Los destellos de esperanza provienen de los jóvenes emprendedores indios, que han creado cientos de empresas y más de 40 «unicornios» —empresas emergentes privadas con una valuación de mercado de más de mil millones de dólares— en el último año. Mientras tanto, la economía del trabajo temporal (gig economy) actualmente da empleo a 8 millones de indios, aunque muchos cobran poco y trabajan en exceso.
El Banco Mundial predijo que el PBI de la India aumentará el 8,3 % durante el actual año fiscal —que cierra en marzo— y el 8,7 % en los 12 meses siguientes, lo que la convertiría en la economía con el crecimiento más rápido del mundo. Pero, después de ocho años de gobierno de Modi, la tasa de crecimiento quedará limitada por una base menor a la esperada incluso por los pesimistas.

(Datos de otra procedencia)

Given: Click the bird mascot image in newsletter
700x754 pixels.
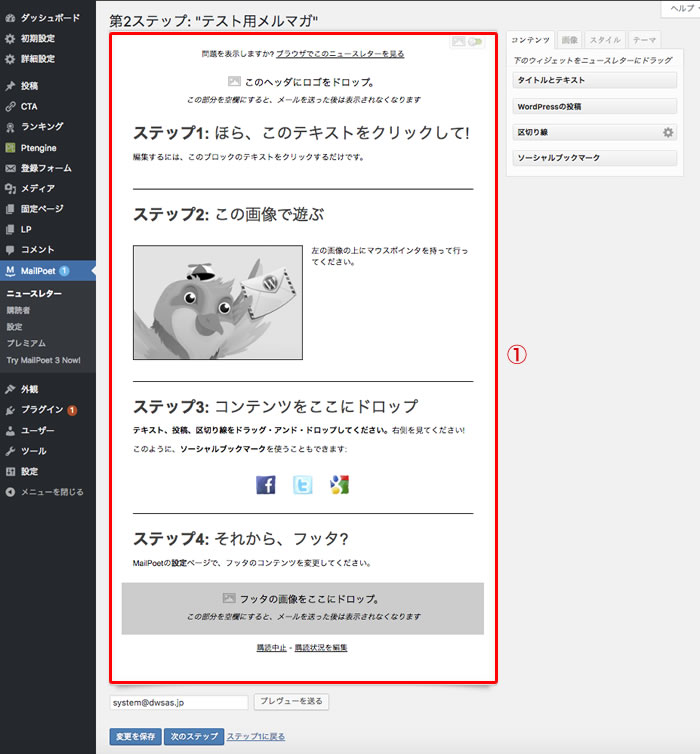Looking at the screenshot, I should pos(217,302).
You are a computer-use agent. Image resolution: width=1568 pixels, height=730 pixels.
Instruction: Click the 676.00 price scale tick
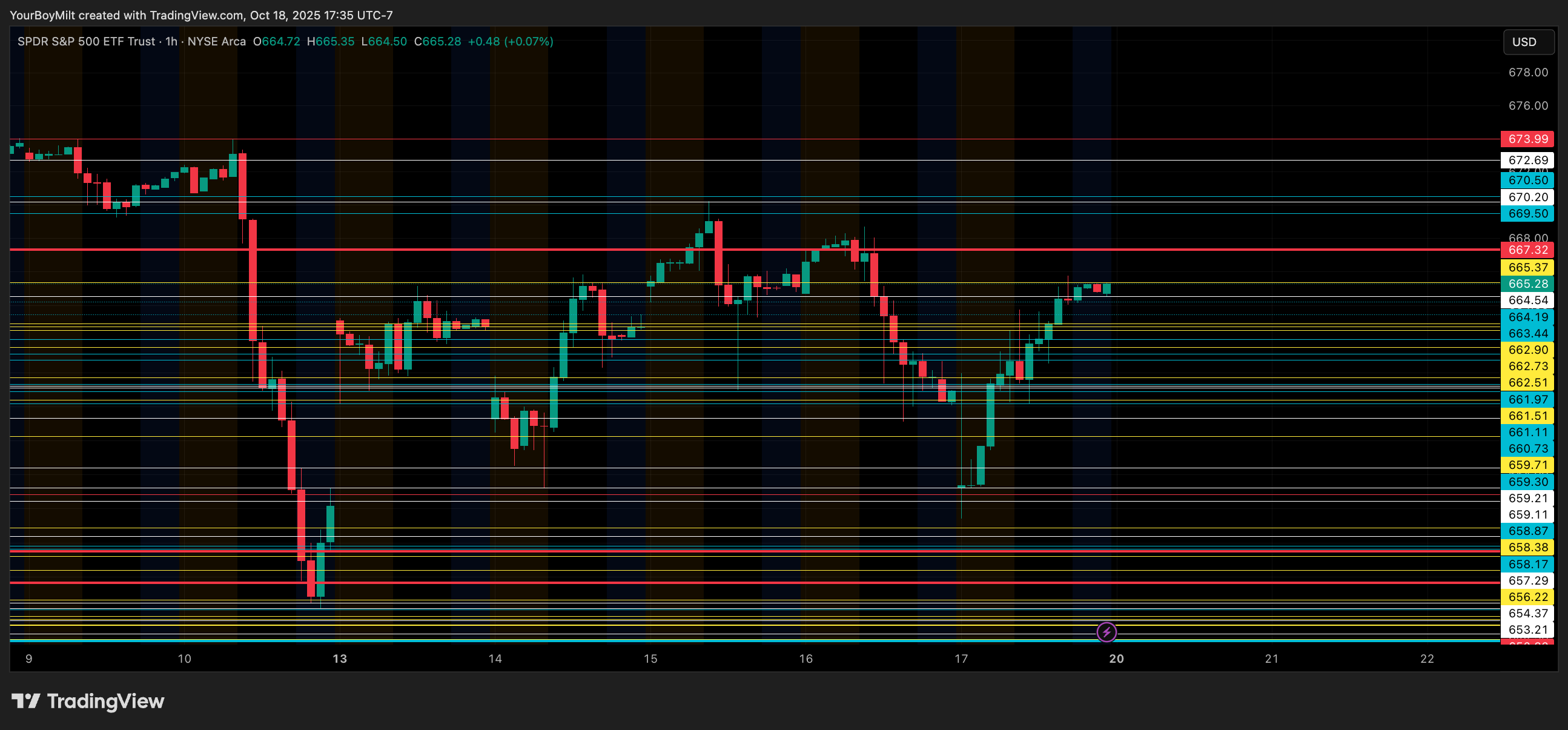(x=1527, y=106)
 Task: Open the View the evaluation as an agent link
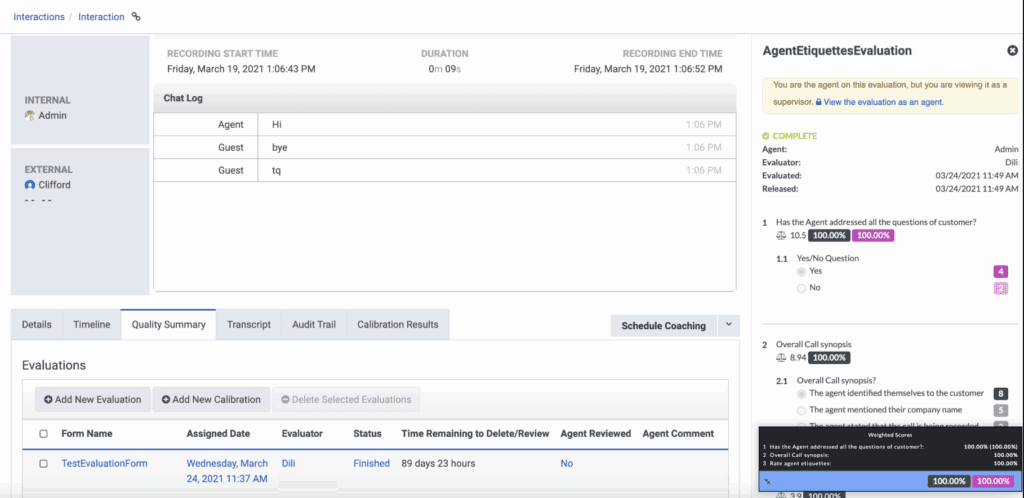883,102
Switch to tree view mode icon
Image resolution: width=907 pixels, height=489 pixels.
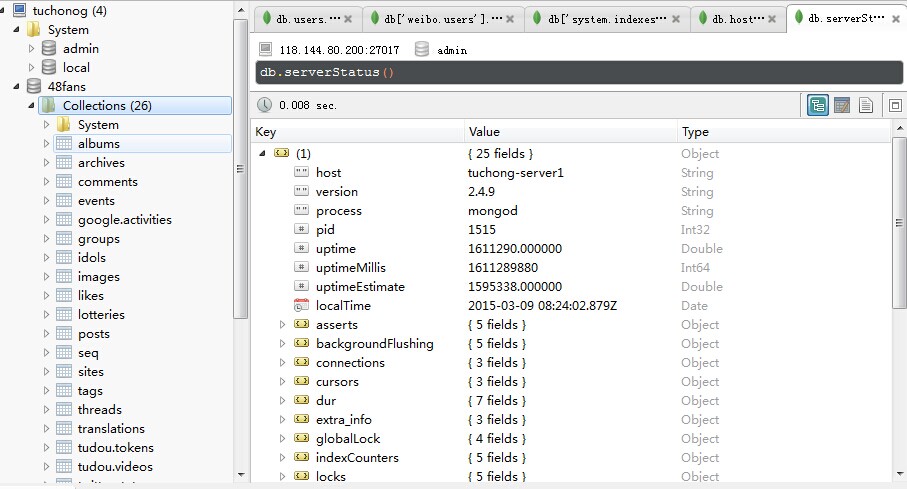coord(817,105)
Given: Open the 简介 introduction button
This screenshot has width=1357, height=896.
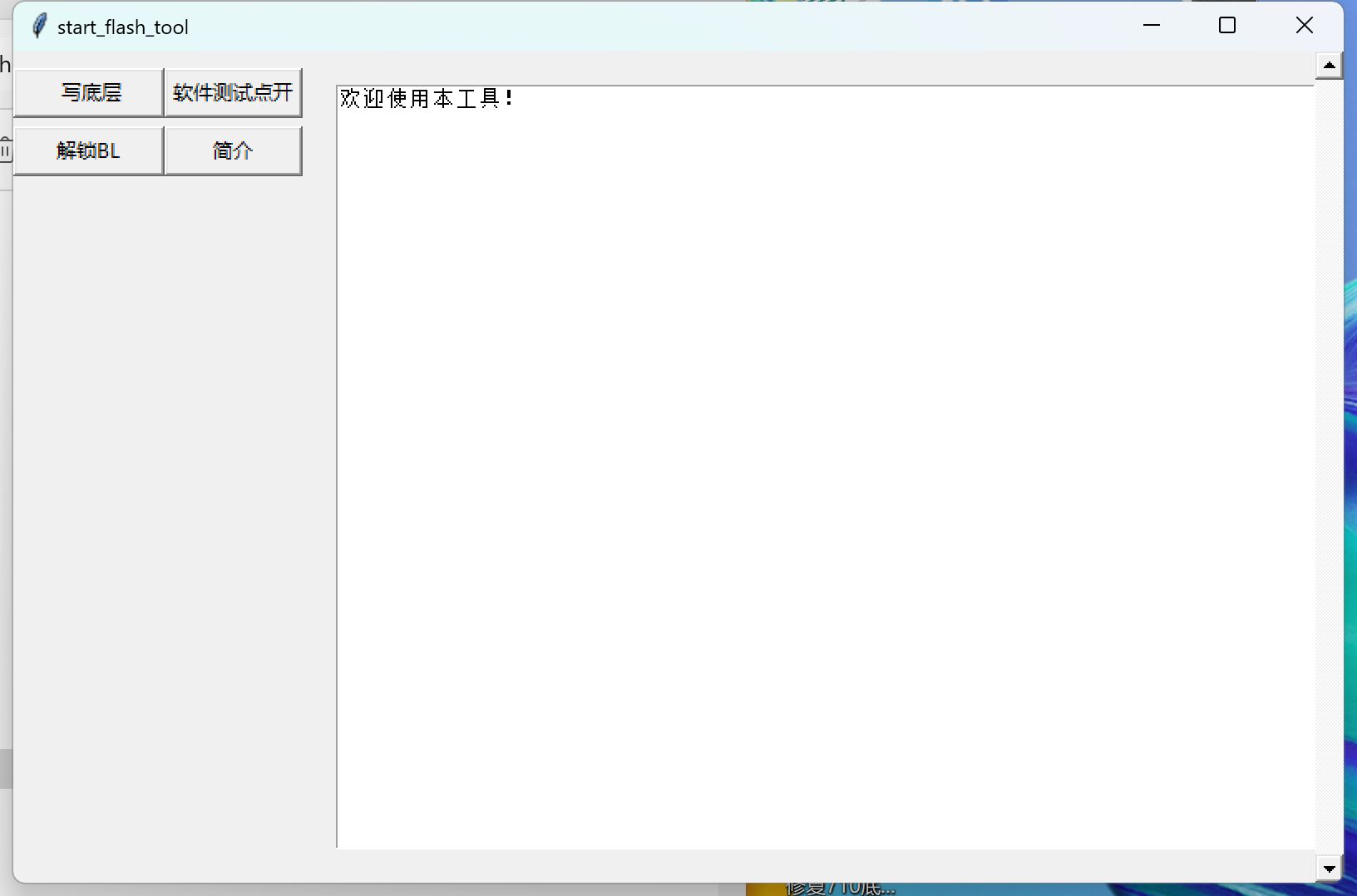Looking at the screenshot, I should 233,150.
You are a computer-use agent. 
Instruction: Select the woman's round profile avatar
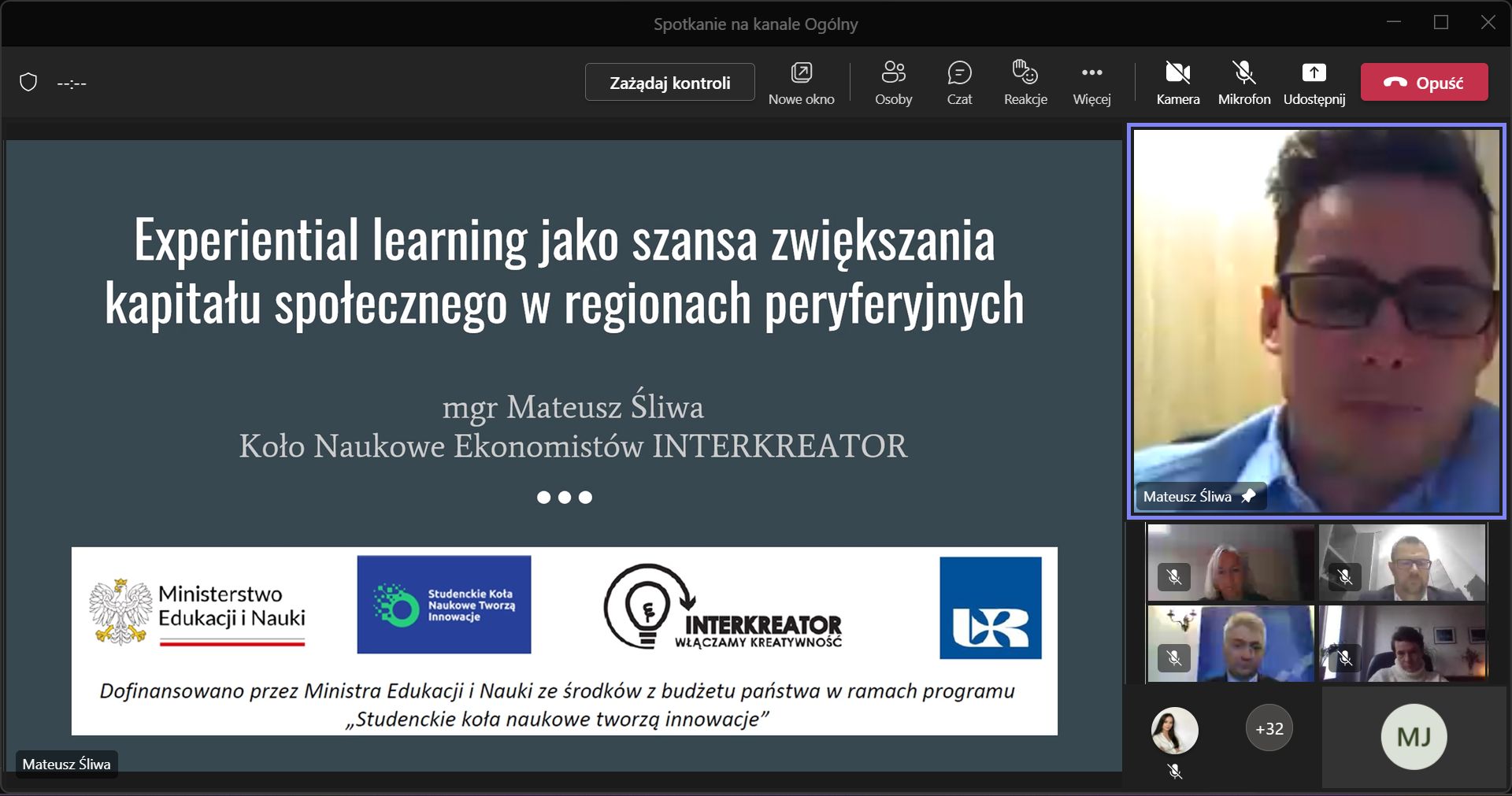pos(1174,730)
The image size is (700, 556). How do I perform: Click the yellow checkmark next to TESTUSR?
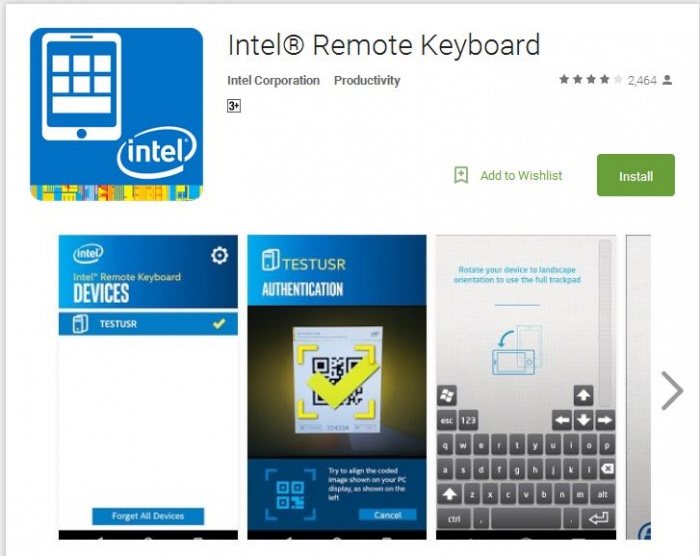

Hasta el momento, el gobierno de Modi evitó un grave malestar local interno mediante la combinación de programas de bienestar a pequeña escala —sobre todo, en las zonas rurales— y una retórica polarizadora orientada a las minorías indias —especialmente, a su población musulmana— para consolidar el apoyo de la mayoría hinduista. Que esas tácticas puedan dividir al país y desbaratar sus avances en el largo plazo no parece preocupar demasiado al primer ministro.
Pero, a menos que la economía logre nuevamente tasas de crecimiento del 9 % o más, la India se arriesga a crear una masa de gente joven, mal preparada, desempleada y enojada: la fórmula clásica para el malestar social y político. Si continúa la incompetencia económica del gobierno, la ilusión del dividendo demográfico puede convertirse en pesadilla.